What motivated Oscar Wilde to make such a radical statement as this? Oftentimes we are taught in our education system to ‘change the system from within’ or to become ‘successful’ and make positive, small reformative measures to improve society. Democracy is a slow moving beast: it takes time to change a system when it is business as usual, and there’s a reason for that.
People in power have got where they are usually by climbing the ladder of the status quo. The financial, political and social system has rungs that the powerful have climbed – either through hard work or inherited privilege, or both – and they are therefore not likely to try and undermine or weaken it. The status quo has served the powerful very well, and they tend to be fond and protective of it.
Positive change in social structure has always come from beneath. Votes for women, the abolition of slavery, the end of apartheid and British rule in India, the end of slavery (massively influenced by successful rebellions in places like Ghana), the civil rights movement, our welfare system and the NHS. All of these changes were caused by people rebelling against the status quo, and saying in word and deed that there is something drastically wrong. Change must happen now.
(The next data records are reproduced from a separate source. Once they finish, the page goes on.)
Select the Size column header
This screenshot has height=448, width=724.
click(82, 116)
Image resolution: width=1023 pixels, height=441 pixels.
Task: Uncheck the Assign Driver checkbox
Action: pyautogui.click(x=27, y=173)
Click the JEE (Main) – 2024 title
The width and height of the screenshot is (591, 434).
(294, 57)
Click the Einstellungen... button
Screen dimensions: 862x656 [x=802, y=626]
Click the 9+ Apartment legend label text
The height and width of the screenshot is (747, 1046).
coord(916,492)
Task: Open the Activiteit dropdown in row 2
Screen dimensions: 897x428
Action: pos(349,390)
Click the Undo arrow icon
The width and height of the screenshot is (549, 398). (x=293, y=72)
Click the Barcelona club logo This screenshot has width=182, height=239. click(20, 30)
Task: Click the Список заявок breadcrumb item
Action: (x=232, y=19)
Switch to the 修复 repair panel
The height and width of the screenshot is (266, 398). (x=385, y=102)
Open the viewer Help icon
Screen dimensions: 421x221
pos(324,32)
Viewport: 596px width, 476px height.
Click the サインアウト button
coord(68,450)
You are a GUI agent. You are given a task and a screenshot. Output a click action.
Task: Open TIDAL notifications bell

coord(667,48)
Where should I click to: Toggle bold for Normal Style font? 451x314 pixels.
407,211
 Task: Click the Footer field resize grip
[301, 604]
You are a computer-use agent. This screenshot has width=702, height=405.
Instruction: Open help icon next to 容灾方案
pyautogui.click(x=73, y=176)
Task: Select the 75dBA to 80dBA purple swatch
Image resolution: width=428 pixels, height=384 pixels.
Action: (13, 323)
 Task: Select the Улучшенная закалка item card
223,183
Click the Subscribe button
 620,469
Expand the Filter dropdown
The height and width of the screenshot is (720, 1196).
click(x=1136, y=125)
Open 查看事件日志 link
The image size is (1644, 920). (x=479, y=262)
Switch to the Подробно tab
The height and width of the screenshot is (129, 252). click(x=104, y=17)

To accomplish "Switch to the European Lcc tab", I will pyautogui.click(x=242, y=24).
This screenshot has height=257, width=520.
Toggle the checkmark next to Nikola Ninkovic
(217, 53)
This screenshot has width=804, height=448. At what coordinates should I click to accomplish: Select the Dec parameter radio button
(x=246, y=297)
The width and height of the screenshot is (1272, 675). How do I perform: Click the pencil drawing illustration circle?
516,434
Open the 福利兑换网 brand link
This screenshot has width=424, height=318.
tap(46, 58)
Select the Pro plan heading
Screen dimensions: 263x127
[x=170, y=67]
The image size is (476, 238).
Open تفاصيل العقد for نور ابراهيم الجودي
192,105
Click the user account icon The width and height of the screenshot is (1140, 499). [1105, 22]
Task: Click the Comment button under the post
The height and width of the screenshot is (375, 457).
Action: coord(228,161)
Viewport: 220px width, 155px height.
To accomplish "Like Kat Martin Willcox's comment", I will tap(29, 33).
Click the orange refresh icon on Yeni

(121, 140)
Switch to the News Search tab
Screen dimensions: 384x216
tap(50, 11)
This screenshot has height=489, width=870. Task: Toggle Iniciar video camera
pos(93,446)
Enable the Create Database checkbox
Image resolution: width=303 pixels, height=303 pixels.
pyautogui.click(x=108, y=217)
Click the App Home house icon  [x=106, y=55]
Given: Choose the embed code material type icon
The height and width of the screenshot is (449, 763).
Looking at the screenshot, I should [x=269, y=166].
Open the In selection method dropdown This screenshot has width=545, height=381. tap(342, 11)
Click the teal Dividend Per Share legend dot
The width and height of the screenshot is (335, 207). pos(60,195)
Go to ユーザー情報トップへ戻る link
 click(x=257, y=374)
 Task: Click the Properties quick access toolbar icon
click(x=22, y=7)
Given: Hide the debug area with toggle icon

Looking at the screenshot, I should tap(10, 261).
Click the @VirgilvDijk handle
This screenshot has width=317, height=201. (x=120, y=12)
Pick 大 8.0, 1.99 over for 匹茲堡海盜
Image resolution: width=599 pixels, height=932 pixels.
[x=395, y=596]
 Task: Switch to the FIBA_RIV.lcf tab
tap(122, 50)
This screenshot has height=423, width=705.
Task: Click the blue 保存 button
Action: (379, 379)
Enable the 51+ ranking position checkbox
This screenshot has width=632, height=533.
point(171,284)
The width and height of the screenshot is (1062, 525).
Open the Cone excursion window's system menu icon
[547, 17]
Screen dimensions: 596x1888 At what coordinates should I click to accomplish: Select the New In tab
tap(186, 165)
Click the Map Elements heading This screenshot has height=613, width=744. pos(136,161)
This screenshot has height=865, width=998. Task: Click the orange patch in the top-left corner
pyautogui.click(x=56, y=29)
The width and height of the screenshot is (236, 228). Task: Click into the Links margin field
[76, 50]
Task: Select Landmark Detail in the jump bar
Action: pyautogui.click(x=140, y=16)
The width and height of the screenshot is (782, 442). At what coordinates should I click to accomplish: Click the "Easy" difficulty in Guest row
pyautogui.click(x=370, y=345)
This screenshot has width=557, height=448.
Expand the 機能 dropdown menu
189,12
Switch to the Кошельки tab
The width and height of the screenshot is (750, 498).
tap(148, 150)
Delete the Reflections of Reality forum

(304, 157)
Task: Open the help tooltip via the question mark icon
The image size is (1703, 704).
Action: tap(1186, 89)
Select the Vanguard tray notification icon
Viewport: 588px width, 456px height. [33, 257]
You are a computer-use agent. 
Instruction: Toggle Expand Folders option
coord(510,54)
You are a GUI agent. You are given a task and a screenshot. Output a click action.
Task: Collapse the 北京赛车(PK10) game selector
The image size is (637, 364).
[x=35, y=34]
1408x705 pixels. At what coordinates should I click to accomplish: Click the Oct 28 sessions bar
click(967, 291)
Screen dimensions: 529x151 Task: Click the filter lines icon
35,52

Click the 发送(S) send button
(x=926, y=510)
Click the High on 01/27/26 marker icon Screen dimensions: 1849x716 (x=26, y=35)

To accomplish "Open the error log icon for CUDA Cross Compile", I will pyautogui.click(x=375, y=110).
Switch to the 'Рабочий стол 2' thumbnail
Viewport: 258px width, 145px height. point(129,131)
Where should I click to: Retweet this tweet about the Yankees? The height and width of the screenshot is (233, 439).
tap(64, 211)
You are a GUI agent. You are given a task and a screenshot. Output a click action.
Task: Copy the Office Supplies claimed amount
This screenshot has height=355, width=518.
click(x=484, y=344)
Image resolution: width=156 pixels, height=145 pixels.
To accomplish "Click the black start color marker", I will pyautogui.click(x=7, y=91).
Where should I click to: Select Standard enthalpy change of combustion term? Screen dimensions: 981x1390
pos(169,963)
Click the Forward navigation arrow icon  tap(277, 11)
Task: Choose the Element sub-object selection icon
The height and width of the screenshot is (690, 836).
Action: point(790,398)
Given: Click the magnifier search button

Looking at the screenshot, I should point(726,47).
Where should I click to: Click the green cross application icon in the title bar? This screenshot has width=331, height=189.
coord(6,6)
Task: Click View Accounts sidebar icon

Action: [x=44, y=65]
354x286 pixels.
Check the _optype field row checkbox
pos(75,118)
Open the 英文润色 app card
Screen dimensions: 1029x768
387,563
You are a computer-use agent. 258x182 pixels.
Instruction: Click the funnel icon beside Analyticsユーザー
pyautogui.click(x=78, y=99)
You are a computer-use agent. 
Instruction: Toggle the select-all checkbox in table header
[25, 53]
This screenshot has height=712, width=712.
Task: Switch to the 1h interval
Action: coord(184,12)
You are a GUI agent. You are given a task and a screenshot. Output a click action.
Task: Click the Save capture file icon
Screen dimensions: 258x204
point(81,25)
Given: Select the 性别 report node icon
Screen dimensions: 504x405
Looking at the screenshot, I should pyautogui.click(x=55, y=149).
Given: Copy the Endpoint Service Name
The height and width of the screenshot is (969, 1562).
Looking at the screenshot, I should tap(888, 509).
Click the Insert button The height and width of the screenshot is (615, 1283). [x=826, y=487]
Why Rebel? Because, as Naomi Klein says: the science about climate change and biodiversity ‘changes everything’. We could be looking at mass starvation and famine within 10 years, a collapse in global fisheries by 2050, rising sea levels and the whole host of apocalyptic global scenarios. We simply do not have time for business as usual or slow change. The largest body of scientific research ever gathered, the IPCC, has told us we have 11 years to make a drastic change to our carbon emissions. More recent studies say it may actually be closer to 17 months at the time of writing. Our economic and political systems are intrinsically tied to the fossil fuel industry, our infrastructure absolutely reliant on emitting carbon. Business as usual in a situation like this is the equivalent of continuing smoking when one is diagnosed with cancer, of accepting Netflix’s next recommendation when the kitchen’s on fire, of continuing to try and convince your gran that what she just said was racist when she’s already about to have a stroke.
Sometimes, you just need a change of tactic. That time is now.
It’s rebellion or game over, my friends. And I, for one, would like there still to be a life for my children and students long after I’m gone.